The technological megashifts reshaping our world

Science fiction is increasingly science fact and exponential technological changes are rapidly altering our culture, business and society

Gerd Leonhard

ZURICH, Switzerland/ Troy Media/ – Science fiction is increasingly science fact and exponential technological changes are rapidly altering our culture, business and society.

Much of it is extremely promising – indeed, it has the potential to solve our biggest challenges, such as energy, water, diseases and global warming. But we are also facing myriad unintended consequences, such as the likelihood of widespread technological unemployment, a near-total loss of privacy and a dramatic dependency on technology.

The most powerful companies are no longer oil and gas enterprises or banks – they are the big data, big Internet companies and platforms, such as Google, Facebook, Amazon, Baidu and Tencent. These players are propelled to supremely dominant positions by what I call the megashifts: a dozen or so drivers that are unfolding exponentially and in combination – amplifying each other and reaching unprecedented magnitudes.

Megashifts are much more than paradigm shifts, which usually affect only one sphere of human activity. Megashifts radically reconfigure the age-old relationship between our past, present and future.

Here are some megashifts I expect in the next few years:

Digitization: Everything that can will become digital. Digitization creates abundance, which means lower costs. Yet it also means a scramble for new business models.

Mobilization: Computing is no longer at the desk. It is becoming like air: invisible, omnipresent and utterly indispensable.

Screenification: Everything that used to be physical (or printed) is now available on screens. A true #hellven challenge – is this heaven or hell?

Disintermediation: Technology increasingly makes it feasible to go direct, or indeed via new middlemen such as social media platforms or telecoms and mobile operators (such as Africa’s m-pesa, which is competing directly with banks).

Datafication: Much of what used to happen face-to-face is now being turned into data, e.g. electronic medical records versus talking to the doctor.

Intelligization or cognification: Everything that used to be dumb is now becoming connected and intelligent, such as gas pipelines, farms, cars, shipping containers, traffic lights, etc. Once artificial intelligence learns from this flood of data, we will have a vastly different way of reading, seeing and directing the world.

Automation: The result of smart machines will be widespread technological unemployment.

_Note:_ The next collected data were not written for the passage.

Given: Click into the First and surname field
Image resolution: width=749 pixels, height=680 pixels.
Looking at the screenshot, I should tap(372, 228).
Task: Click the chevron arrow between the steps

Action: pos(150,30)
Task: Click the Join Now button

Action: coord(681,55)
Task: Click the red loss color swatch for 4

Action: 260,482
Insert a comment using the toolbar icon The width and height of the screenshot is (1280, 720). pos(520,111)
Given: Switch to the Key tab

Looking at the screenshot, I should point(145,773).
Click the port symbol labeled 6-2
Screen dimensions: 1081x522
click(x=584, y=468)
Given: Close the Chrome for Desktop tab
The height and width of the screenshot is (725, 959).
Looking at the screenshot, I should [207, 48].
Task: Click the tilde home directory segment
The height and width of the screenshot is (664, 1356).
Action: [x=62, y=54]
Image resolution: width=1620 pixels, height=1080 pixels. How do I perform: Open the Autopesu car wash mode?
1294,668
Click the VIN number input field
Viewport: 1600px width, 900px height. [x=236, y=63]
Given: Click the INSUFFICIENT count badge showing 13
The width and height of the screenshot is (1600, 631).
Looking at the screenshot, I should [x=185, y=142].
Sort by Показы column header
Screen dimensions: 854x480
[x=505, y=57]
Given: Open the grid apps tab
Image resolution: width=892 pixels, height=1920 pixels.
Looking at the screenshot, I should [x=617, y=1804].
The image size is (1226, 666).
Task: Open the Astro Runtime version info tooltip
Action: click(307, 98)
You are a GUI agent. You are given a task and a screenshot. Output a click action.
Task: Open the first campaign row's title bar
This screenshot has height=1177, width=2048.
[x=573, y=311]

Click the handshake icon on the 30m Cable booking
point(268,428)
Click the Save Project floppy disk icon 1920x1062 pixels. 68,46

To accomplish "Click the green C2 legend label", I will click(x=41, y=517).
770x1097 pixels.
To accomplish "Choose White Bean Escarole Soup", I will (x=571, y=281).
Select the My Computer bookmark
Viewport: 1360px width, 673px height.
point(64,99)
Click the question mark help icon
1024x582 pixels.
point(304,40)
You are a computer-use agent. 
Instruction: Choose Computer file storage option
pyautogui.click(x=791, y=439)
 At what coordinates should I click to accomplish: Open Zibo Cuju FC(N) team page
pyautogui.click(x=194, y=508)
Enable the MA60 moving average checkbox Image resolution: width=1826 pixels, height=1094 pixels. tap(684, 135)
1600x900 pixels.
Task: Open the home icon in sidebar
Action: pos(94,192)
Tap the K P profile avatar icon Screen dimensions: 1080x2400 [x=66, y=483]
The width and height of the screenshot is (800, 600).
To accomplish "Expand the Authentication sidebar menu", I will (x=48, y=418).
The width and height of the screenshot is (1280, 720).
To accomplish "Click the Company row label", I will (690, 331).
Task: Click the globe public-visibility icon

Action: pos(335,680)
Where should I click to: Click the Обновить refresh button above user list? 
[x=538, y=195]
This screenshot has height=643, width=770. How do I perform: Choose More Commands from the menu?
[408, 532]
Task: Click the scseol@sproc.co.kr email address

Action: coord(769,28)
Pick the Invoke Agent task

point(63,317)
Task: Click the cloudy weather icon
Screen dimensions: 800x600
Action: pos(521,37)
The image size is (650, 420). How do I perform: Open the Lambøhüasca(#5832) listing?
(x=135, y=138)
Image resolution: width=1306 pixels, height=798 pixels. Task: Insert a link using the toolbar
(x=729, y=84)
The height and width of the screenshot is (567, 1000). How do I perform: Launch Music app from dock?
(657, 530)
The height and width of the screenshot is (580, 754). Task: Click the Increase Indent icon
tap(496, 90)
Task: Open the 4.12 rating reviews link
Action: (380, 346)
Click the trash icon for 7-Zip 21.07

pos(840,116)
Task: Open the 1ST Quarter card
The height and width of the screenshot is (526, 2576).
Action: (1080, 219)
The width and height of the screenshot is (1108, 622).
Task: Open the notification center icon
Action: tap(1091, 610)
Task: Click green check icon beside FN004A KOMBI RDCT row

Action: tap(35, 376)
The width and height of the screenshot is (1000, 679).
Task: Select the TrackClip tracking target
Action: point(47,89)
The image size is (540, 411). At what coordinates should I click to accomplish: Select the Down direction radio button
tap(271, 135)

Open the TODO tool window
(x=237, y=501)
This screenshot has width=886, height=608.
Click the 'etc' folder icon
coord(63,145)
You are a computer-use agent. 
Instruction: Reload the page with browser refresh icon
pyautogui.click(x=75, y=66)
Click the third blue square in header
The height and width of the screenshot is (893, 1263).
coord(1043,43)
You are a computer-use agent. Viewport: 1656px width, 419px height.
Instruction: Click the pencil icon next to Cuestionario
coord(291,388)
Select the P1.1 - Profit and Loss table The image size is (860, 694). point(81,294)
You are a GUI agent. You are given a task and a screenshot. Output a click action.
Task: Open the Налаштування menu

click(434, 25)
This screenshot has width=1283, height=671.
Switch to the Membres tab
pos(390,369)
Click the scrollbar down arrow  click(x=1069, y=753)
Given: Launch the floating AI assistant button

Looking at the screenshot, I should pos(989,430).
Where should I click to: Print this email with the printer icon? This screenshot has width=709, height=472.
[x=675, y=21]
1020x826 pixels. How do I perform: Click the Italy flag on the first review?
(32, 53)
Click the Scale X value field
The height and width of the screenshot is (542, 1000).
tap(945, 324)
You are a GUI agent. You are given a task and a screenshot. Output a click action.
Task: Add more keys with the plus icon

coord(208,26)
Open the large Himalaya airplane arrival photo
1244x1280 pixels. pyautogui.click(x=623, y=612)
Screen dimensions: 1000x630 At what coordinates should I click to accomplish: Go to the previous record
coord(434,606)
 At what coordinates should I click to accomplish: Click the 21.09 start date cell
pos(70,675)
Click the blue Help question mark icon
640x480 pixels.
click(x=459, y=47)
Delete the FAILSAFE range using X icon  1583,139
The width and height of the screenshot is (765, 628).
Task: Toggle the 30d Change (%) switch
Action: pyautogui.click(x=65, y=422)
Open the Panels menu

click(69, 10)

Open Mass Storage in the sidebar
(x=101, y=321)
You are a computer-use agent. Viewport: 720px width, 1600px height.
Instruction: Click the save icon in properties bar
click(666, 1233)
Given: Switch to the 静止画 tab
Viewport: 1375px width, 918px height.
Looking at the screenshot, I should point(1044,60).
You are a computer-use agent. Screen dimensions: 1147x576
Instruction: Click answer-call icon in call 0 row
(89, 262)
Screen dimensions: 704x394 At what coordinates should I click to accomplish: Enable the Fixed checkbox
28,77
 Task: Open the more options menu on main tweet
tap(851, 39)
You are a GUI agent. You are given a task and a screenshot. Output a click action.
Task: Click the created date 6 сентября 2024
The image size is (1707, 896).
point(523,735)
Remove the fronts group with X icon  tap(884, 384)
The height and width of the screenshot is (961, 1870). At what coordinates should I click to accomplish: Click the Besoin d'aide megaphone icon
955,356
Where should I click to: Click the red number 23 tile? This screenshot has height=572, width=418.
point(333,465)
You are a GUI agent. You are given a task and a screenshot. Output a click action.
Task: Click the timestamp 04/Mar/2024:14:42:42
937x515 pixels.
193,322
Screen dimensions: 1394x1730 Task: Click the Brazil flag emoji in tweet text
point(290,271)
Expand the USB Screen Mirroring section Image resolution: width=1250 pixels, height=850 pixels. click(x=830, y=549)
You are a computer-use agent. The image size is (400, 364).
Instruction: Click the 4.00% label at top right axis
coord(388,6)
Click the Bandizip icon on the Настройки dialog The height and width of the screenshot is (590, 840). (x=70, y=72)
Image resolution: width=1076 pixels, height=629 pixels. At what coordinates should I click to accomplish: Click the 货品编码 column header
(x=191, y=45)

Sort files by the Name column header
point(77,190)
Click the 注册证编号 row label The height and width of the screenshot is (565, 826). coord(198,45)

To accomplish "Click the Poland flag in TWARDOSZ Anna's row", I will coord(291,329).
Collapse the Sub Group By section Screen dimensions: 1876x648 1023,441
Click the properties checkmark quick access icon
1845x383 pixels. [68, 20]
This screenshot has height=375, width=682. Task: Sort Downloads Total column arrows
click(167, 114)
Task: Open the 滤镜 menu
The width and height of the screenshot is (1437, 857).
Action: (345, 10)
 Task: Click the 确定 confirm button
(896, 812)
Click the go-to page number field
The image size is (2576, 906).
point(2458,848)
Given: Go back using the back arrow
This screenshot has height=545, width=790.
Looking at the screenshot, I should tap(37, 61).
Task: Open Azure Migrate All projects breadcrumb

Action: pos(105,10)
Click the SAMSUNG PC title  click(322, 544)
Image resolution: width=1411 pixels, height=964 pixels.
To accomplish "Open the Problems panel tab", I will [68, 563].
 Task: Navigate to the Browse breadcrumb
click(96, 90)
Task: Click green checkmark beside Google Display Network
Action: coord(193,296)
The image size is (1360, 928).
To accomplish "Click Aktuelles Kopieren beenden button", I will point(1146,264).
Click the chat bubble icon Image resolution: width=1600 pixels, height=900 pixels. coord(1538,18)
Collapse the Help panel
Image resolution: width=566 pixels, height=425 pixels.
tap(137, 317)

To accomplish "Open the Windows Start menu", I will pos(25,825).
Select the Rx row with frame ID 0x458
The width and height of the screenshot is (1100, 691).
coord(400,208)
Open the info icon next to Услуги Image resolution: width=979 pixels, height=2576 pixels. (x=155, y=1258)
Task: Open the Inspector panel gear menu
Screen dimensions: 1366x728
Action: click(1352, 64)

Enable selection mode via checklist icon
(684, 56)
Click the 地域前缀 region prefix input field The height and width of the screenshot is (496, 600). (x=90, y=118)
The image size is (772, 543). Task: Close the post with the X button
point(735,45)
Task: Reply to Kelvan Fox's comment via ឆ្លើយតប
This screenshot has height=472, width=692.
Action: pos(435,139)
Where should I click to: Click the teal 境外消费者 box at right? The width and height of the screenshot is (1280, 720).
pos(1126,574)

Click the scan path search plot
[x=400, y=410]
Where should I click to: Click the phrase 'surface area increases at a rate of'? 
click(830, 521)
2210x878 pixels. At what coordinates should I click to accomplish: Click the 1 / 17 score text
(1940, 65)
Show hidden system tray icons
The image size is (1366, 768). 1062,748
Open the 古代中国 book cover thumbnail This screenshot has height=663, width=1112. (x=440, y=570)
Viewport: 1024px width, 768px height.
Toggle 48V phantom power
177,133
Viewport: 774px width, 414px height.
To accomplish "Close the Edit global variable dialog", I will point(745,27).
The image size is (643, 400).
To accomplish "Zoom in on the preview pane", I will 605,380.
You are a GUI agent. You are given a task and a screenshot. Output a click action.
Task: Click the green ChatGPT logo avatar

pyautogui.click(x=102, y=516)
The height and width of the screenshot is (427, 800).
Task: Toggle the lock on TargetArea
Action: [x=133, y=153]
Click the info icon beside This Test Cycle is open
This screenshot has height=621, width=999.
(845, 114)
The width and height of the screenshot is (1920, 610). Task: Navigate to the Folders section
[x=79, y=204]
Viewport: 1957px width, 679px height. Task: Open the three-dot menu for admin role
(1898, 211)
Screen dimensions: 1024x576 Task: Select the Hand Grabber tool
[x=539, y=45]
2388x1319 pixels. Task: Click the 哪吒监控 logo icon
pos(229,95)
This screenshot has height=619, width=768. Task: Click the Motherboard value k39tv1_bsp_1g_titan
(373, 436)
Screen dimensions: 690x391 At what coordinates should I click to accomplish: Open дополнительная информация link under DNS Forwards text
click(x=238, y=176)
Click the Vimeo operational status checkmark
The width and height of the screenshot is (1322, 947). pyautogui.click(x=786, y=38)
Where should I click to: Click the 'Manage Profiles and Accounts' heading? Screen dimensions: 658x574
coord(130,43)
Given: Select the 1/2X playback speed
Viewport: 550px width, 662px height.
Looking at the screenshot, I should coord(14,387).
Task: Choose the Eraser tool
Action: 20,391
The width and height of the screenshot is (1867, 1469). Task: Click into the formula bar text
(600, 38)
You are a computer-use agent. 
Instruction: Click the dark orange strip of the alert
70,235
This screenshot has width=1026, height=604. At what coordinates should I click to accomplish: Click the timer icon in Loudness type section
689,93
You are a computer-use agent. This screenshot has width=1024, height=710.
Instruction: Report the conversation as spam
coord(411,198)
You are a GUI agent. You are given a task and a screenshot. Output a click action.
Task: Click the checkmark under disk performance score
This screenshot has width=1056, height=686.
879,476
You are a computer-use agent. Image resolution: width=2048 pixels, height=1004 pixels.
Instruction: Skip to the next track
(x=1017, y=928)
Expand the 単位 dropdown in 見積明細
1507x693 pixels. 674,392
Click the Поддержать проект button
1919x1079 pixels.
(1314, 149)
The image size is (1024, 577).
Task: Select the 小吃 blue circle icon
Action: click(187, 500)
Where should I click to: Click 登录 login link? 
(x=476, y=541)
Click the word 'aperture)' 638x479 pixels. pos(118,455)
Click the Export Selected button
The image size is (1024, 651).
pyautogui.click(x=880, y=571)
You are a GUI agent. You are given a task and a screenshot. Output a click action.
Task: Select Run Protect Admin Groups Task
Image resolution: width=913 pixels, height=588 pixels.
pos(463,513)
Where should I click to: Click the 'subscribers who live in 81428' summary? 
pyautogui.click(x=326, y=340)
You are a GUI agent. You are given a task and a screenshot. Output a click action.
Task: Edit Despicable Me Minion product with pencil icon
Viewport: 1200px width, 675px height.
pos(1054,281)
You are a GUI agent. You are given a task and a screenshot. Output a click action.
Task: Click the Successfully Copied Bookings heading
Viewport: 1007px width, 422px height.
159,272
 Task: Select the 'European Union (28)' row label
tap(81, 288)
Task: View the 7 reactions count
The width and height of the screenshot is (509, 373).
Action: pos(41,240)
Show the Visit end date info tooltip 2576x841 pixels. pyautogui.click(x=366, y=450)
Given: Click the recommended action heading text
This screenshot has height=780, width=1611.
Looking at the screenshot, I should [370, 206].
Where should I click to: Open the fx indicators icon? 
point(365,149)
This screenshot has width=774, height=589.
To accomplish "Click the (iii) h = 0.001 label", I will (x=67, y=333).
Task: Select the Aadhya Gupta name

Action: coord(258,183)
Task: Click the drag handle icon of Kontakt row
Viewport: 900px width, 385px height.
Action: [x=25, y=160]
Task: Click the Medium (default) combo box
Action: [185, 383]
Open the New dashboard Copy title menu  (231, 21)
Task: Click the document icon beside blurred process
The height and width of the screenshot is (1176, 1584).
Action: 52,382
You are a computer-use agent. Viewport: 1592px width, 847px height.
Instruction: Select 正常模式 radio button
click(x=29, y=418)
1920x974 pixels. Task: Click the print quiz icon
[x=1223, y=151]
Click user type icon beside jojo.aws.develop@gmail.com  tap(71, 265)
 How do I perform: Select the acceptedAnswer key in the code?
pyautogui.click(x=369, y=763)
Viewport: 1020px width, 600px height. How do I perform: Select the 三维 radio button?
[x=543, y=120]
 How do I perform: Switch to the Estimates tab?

Everything that can be automated will be – including science and engineering. I believe this is actually a huge opportunity rather than a threat, but we are ill-prepared for it.

Virtualization: We no longer rely only on physical things in some room or location, but on an instance in the cloud, e.g. software-defined networking instead of local routers, virtual friends such as Hello Barbie, etc.

Augmentation: Humans can increasingly use technology to augment themselves, i.e. to be omniscient, omnipotent, superhuman.

Anticipation: Software can now anticipate and predict our behaviour, thus changing the way maps, email and online collaboration work.

Robotization: Even many white-collar jobs will soon be done by robots. Robots are leaving their industrial cages and entering our daily lives and homes.

Dehumanization: Taking humans out of the equation by cutting a complex human task to its bare bones and giving it to machines.

Yet the most important megashift might soon be Rehumanization: Finally, are we just about to realize that our customers don’t buy technology, they buy relationships?

Technology is not what we seek, it’s how we seek – and we should embrace technology but not become it.

 

– Gerd Leonhard is a futurist and author of Technology vs. Humanity.